A wound is not a reason for loss
of faith in man and God. The wound of Christ is a proof of His Divinity. Christ
has not promised that our hearts will not be wounded, but He has proved that our
wounds will be our glory; He has proved that if we go down into the dark hollows
on the sea of sorrow, we shall mount again to the heights of joy. The trough of the
wave of Calvary rose to the white crest of Easter.

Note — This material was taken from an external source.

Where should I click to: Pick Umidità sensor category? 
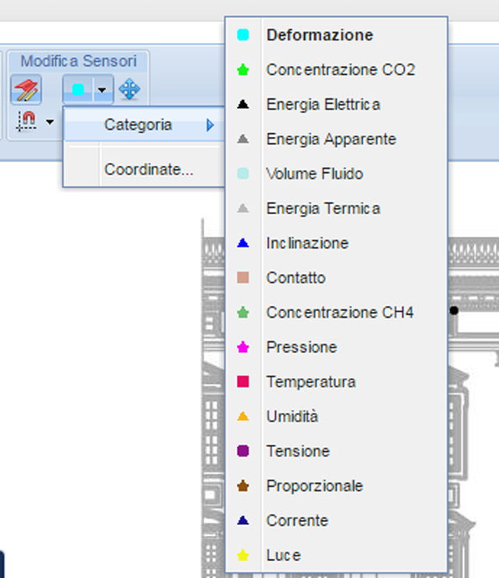click(x=292, y=417)
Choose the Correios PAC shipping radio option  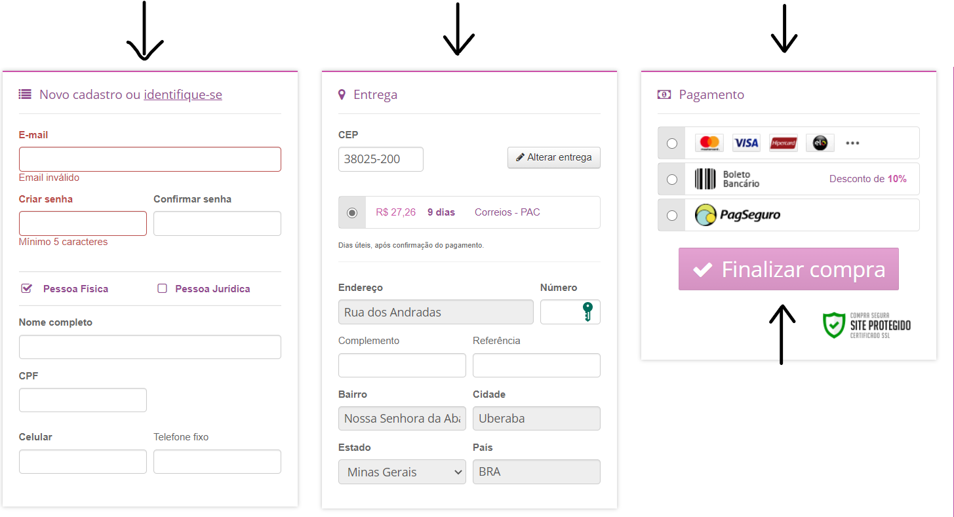(352, 212)
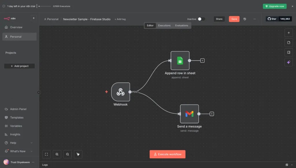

The Heart of Christ is the healing of wounded hearts because He has traveled all
the ways of loss and separation. We can enter upon no path of sorrow where His
cross has not cast its shadow, where His feet have not left footprints of blood. He entered, too,
into the valley of death. His body was made, it could be said, for
immediate immortality, unlike ours, which must pass through dust to immortality. So, besides
the deaths which through life wounded His Heart, St. Joseph's and that of Lazarus
and of many others, His own death, the separation of His soul from His body by
death gave Him the sharpest of wounds, and it was especially hard for His Heart to die,
because death was not Its due.

There was, then, no wound of death which His Heart did not feel, and there was, too,
no wound of estrangement which He was not called upon to suffer. He felt the exile
from friends in Egypt. If Mary and Joseph sought Him sorrowing, much more did He
sorrow staying away from them. These were but shallow wounds if measured beside
the gashes of His Passion, when His people abandoned Him and His Apostles, and when
by His own wish His mother was forced to abandon Him, and when, finally, deepest of
all wounds of estrangement, the cry was wrung from His lips, "My God, My God,
why hast Thou forsaken Me?"


"So, you also who have a heart wounded by a humiliation, bring it hither and put it
into My side,"
Christ says to us all. "I who am true King and God of all, have been
humbled to the dust. The hand behind the spear-point was one to which I was reaching
out My hand that I might grasp it in love and lift a soul to Heaven. Many would
have festering heart-wounds if the one to whom they gave a cup of water would cast
it in derision into their face. I gave of the brimming contents of My Heart, and mocking
insulters have flung My useless, unavailing Blood back upon Me. More than that,
wounded heart; the very blow which festers within you fell upon My Heart. This is no
exaggeration, no figure of speech. I died for all sins and for the selfsame sin which
wounded your heart, and because I know God better and understand sin more fully,
and because, too, I love you better than you do yourself, the wound that was dealt you
was dealt to Me and gave Me more intense pain than it did or could possibly give to
you. Bring hither, then, your heart, whether wounded by loss or humiliation, and put it
into My side, and you will find there a Heart more deeply wounded."